TESTO DI RIFERIMENTO
Straordinaria complessità nel titolo del bellissimo romanzo di Claudia Pineiro “Piccoli colpi di fortuna”.
Il concetto stesso di “fortuna”, così come era inteso nella lingua latina, è legato ai termini “fors”, “fatum” e “sors” che in sé possono contenere una forte connotazione negativa.
Tutta la vita della protagonista è infatti condizionata da scelte di cui è parzialmente responsabile, si, ma il cui disgraziato esito è determinato dal caso, da un caso malauguratamente sfortunato. Un interrogativo si fa impellente su quanto la nostra vita sia condizionata dal libero arbitrio o quanto piuttosto da un fato prestabilito.
L’infelicità di Marilè è accentuata da un senso di colpa schiacciante, che la porta ad abbandonare il figlio per restituire a lui quel posto che gli spetta nella comunità di cui è parte e a se stessa la dignità di madre.
Un racconto sull’amore, la perdita, l’assenza, sulla solitudine e sul desiderio e la necessità del riscatto. Un racconto che si interroga e ci interroga su quanto sia giusto ritirarsi nell’ombra di un mondo sconosciuto o piuttosto combattere per non lasciare alcunché di incompreso e di incomprensibile. La Pineiro descrive il dolore nei suoi più intimi aspetti, la disperazione della solitudine e offre nella letteratura una via di scampo. Saranno i testi della Munro, di Tennessee Williams, della de Beauvoir a offrire qualche sollievo a Marilè. La letteratura è lì a rappresentare il dolore che agita l’animo umano, è lì a colmare sia pure in parte quel vuoto che crea l’assenza di chi si ama.
È nelle parole di Alice Munro che Marilè riconosce il proprio strazio e fa sua la sensibilità della scrittrice: “Questo dolore acuto. Diventerà cronico. Cronico vuol dire che perdurerà anche se forse non sarà costante. Può anche voler dire che non ne morirai. Non te ne libererai ma non ti ucciderà. Non lo avvertirai in ogni istante però non passerà molto tempo prima che torni a farti visita. E imparerai alcuni trucchi per mitigarlo o tenerlo a bada, cercando di non distruggere ciò che tanto dolore ti è costato.” (Le bambine restano)

ELENCO DEI DATI
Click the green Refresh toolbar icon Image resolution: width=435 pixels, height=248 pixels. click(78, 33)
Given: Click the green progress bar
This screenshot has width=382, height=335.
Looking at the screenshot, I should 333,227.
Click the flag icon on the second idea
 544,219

==

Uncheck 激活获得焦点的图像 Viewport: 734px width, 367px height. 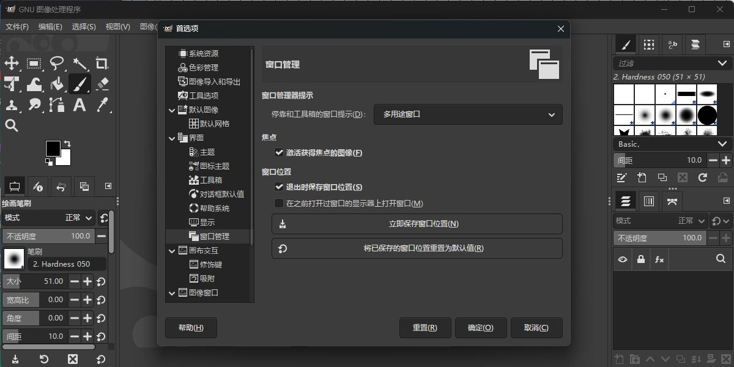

ESERCIZI PROPOSTI
[a] Risponda alle seguenti domande sul testo relativo a «Piccoli colpi di fortuna»:
(i) A quali termini latini è legato il concetto di "fortuna"?
(ii) Da che cosa è accentuata l'infelicità di Marilè?
(iii) Nelle parole di quale scrittrice Marilè riconosce il proprio strazio?
[b] Trascriva il passo del testo su «Piccoli colpi di fortuna» da “Un racconto sull’amore, la” a “chi si ama.”, sostituendo “sollievo” con “conforto”.
Per lo svolgimento non occorre consultare l'elenco.

SOLUZIONI DEGLI ESERCIZI
[a]
(i) Ai termini "fors", "fatum" e "sors".
(ii) Da un senso di colpa schiacciante.
(iii) Nelle parole di Alice Munro.

[b]
Un racconto sull’amore, la perdita, l’assenza, sulla solitudine e sul desiderio e la necessità del riscatto. Un racconto che si interroga e ci interroga su quanto sia giusto ritirarsi nell’ombra di un mondo sconosciuto o piuttosto combattere per non lasciare alcunché di incompreso e di incomprensibile. La Pineiro descrive il dolore nei suoi più intimi aspetti, la disperazione della solitudine e offre nella letteratura una via di scampo. Saranno i testi della Munro, di Tennessee Williams, della de Beauvoir a offrire qualche conforto a Marilè. La letteratura è lì a rappresentare il dolore che agita l’animo umano, è lì a colmare sia pure in parte quel vuoto che crea l’assenza di chi si ama.